*TASK TO COMPLETE*.
Below are entries; copy exactly the lines from the one with "Given: Click the Flip Down marker at Jan 2025" through the one with "Image resolution: width=1881", both included, and leave out the rest.

━━━━━ SOURCE INFORMATION

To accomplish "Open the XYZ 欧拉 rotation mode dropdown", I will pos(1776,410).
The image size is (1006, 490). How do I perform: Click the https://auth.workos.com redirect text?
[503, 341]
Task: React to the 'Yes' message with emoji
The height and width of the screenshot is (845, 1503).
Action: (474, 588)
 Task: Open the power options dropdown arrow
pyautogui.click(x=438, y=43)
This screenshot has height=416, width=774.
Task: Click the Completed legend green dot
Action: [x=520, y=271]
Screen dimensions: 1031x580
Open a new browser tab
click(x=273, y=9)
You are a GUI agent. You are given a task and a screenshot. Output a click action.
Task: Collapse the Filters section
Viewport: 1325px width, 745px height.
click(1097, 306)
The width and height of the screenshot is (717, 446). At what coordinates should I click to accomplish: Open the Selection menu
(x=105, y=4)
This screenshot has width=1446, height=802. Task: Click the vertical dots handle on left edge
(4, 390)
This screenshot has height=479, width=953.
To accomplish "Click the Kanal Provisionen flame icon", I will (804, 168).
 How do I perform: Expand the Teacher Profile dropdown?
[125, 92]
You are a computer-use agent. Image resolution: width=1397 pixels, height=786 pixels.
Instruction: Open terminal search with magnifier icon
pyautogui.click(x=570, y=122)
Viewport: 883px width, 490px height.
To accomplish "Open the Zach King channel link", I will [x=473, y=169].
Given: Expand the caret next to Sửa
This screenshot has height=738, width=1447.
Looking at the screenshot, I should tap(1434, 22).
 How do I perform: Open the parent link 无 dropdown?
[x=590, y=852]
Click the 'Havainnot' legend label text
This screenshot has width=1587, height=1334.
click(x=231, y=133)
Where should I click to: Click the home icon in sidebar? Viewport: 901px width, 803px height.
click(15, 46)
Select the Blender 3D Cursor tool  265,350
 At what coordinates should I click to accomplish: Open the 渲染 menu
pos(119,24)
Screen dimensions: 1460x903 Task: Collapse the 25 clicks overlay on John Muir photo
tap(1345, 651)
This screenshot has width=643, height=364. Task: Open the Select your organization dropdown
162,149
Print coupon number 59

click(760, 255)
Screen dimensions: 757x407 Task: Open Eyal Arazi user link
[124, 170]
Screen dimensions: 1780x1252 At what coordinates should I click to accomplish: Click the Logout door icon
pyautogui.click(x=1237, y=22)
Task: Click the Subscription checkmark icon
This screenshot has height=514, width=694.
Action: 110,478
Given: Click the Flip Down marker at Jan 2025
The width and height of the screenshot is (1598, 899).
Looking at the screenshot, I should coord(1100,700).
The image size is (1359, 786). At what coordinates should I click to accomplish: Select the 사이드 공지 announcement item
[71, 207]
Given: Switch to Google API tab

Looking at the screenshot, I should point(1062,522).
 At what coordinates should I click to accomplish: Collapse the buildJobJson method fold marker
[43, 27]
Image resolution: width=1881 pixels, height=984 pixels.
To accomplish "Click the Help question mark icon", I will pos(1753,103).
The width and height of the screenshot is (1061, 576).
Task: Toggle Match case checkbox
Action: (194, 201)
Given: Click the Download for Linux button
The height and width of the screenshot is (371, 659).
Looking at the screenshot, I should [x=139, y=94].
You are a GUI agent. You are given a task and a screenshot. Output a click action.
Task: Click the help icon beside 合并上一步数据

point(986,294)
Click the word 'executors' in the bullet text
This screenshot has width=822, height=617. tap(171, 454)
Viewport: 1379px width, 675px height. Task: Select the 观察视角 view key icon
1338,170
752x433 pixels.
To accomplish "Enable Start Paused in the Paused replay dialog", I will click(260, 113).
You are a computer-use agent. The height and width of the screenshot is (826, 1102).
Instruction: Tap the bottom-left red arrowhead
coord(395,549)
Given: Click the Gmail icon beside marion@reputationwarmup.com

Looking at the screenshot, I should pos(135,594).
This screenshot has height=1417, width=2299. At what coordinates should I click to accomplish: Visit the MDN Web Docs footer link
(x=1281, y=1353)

━━━━━━━━━━

*REPLY*.
Given: Click the Flip Down marker at Jan 2025
The width and height of the screenshot is (1598, 899).
Looking at the screenshot, I should coord(1100,700).
The image size is (1359, 786). At what coordinates should I click to accomplish: Select the 사이드 공지 announcement item
[71, 207]
Given: Switch to Google API tab

Looking at the screenshot, I should point(1062,522).
 At what coordinates should I click to accomplish: Collapse the buildJobJson method fold marker
[43, 27]
Image resolution: width=1881 pixels, height=984 pixels.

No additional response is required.